* _Saved entries_
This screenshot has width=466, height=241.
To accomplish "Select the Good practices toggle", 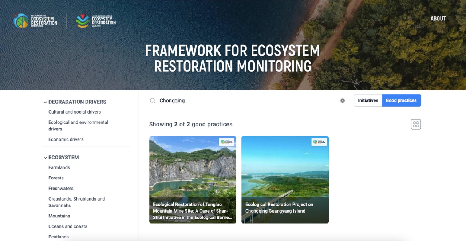I will click(401, 100).
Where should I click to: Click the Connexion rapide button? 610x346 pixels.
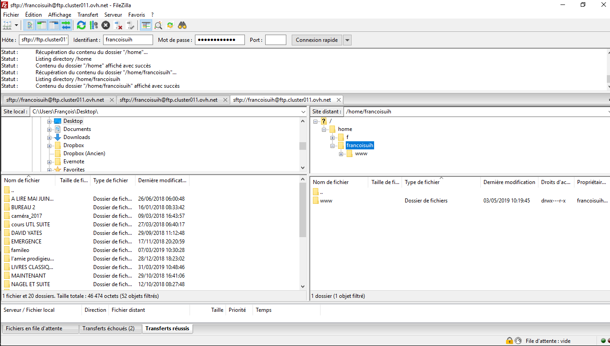(316, 40)
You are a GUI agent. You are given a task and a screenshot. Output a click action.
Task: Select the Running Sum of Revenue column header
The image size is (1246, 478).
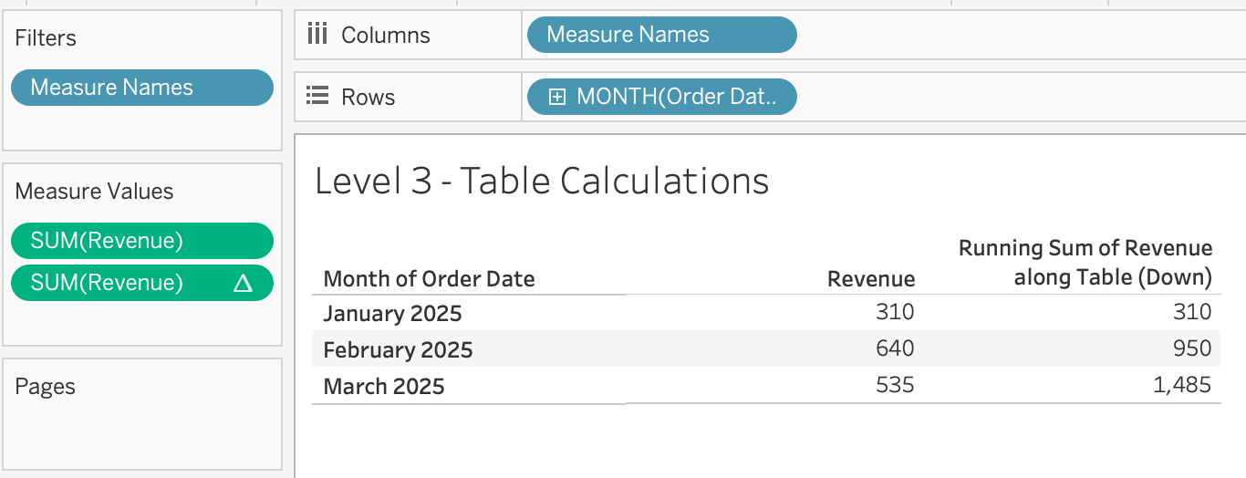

* _Problem_
In the records, take the part that opens with the line containing "You are a GUI" and runs through the end. Write that part out again with "Running Sum" changed to "Cumulative Sum", keeping everything else the same and leaving out the pictures.

* _Solution for this exercise_
You are a GUI agent. You are given a task and a screenshot. Output a click action.
Task: Select the Cumulative Sum of Revenue column header
The image size is (1246, 478).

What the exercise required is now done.